Великий страх 1789 года
У любой эпохи есть свои страшные времена. На долю любого поколения неминуемо выпадают беды и ужасы, и тогда Страх подбирается к каждому, сковывая и придавливая людей или, наоборот, толкая их на отчаянные поступки.
Вот так, за светлой, радужной полосой на полотно Истории вдруг опускается мрак, и «век джаза» сменяется «Великой депрессией», а время революционной романтики — «Большим террором». На смену безмятежным семидесятым грядет «Перестройка», а гламурные нулевые обновляются «Великой перезагрузкой» — пандемией с ее нескончаемыми запретами.
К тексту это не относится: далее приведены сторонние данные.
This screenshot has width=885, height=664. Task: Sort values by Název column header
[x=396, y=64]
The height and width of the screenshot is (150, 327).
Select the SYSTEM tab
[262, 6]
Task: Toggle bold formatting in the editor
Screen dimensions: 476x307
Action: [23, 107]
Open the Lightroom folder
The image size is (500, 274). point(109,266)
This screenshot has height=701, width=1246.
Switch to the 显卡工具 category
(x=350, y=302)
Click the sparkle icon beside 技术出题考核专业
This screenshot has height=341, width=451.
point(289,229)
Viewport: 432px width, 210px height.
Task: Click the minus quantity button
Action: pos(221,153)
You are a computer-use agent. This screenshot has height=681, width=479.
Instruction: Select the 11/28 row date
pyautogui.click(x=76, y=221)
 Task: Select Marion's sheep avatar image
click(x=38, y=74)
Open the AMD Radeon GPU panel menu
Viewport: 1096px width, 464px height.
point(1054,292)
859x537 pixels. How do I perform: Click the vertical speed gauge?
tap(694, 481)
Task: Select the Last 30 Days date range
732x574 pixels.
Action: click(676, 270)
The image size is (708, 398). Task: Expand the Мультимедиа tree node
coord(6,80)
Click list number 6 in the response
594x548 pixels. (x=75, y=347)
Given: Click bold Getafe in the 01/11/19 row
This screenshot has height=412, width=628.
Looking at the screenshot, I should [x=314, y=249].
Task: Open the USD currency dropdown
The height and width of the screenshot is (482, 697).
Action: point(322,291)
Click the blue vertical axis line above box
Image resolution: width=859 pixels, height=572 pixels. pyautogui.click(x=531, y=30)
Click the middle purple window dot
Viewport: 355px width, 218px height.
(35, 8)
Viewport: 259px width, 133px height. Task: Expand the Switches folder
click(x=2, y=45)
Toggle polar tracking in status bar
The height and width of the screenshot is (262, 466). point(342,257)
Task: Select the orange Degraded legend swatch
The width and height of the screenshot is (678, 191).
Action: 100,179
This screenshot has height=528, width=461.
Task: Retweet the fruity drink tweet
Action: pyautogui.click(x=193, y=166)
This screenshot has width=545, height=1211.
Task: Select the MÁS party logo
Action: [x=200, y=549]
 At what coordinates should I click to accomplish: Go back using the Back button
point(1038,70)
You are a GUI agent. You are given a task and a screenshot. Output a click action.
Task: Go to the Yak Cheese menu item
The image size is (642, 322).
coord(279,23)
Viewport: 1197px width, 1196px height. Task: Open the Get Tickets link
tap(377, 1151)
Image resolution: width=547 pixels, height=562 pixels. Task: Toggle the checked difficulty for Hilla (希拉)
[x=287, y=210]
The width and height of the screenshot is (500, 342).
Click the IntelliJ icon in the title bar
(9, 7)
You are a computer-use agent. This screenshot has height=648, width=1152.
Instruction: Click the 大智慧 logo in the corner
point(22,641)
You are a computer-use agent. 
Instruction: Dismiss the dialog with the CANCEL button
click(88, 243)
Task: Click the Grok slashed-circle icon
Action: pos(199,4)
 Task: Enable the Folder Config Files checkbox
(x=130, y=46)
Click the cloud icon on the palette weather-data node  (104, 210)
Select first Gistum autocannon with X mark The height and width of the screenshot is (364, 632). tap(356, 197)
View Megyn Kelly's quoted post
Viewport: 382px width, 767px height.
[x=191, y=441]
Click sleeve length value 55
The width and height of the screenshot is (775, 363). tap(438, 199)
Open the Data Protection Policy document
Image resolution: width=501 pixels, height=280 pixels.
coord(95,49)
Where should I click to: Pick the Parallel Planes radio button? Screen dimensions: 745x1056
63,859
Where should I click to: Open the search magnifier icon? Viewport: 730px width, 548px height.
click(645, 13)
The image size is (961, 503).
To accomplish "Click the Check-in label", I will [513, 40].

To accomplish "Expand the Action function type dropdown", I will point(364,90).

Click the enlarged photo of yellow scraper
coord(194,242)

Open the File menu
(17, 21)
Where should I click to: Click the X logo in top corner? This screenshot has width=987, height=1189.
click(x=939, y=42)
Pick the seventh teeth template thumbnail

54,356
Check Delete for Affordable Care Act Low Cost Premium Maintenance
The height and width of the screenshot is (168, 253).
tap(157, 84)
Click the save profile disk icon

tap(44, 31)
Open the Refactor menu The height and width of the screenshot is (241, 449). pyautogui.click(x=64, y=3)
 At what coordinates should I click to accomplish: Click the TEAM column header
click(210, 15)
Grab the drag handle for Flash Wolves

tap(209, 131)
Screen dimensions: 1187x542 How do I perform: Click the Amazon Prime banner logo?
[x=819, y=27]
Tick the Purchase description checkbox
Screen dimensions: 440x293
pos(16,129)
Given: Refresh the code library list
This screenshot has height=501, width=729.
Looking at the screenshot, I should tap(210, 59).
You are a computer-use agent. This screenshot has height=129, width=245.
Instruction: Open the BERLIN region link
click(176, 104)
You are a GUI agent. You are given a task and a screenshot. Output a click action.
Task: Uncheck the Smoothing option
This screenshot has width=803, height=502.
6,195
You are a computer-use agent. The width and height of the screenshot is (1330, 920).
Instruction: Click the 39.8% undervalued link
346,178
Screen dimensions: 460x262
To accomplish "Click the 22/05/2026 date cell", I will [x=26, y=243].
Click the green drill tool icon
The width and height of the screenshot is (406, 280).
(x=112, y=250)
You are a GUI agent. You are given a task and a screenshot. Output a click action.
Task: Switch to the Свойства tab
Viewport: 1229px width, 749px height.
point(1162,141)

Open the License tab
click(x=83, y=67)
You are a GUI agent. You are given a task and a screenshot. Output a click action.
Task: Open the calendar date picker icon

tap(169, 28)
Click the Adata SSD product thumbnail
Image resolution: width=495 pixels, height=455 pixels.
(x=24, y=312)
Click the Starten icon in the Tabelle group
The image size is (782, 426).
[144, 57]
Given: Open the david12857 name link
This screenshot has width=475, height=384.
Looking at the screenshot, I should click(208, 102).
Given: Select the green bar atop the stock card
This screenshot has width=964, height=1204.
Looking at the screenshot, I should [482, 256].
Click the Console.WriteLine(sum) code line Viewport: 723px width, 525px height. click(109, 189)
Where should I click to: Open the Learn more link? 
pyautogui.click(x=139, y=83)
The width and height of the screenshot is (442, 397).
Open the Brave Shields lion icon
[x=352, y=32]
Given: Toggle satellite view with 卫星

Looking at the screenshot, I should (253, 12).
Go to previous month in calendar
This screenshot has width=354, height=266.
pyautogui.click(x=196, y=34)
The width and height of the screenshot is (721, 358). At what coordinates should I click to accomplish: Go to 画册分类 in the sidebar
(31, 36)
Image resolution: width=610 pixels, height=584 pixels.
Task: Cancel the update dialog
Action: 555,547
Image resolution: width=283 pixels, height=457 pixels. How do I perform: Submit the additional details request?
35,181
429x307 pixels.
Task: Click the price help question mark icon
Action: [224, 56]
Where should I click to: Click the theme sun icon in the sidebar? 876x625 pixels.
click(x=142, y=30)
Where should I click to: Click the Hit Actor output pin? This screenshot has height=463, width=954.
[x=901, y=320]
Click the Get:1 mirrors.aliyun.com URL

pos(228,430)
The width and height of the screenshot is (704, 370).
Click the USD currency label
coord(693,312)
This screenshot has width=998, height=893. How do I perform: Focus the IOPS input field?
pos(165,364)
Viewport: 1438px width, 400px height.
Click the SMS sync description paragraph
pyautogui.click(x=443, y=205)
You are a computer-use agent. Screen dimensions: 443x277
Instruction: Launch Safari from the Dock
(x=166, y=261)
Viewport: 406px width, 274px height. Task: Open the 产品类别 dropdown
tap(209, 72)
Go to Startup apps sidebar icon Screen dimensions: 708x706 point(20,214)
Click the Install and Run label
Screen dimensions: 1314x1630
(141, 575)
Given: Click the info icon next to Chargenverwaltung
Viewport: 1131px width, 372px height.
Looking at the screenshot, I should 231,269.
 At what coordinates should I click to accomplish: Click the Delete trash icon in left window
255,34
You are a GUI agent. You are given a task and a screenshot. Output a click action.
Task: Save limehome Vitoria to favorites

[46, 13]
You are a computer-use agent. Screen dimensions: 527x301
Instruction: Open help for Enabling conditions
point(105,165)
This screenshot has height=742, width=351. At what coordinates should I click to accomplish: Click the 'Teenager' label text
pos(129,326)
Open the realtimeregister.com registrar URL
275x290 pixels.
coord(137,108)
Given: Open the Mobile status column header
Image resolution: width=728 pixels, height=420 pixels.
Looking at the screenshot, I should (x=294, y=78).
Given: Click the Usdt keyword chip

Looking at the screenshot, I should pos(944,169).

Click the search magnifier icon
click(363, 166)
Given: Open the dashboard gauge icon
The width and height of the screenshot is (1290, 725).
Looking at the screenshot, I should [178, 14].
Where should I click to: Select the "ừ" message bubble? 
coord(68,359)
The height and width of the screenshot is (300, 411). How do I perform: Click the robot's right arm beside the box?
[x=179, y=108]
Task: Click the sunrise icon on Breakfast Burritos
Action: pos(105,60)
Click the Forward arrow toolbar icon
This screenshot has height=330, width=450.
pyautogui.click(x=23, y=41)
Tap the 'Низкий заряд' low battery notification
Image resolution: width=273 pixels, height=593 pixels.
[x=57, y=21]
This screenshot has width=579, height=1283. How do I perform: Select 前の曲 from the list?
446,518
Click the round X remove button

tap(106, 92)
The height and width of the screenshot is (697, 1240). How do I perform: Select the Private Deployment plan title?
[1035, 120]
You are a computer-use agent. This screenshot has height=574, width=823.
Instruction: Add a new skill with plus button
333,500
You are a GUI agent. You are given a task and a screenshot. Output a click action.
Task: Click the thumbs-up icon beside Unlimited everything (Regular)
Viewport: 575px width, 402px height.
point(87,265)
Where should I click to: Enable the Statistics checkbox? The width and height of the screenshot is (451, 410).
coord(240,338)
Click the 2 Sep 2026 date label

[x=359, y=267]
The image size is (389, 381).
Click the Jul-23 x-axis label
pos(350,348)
Игрушечная эпоха рококо вдруг кончилась воздвижением гильотины и Французской революцией. И подобно тому, как приближающаяся гроза возвещает свой приход вспышками молний, вселяющими в нас страх, такой же необъяснимый страх охватывает души людей перед общественной бурей. Словно электричество разливается тогда в воздухе, в атмосфере эпохи.
Канун Французской революции историки давно называют «Grande Peur», временем «Великого страха». Паника, охватившая тогда Францию, надолго изменила ход мировой истории. Жить, как прежде, было уже нельзя.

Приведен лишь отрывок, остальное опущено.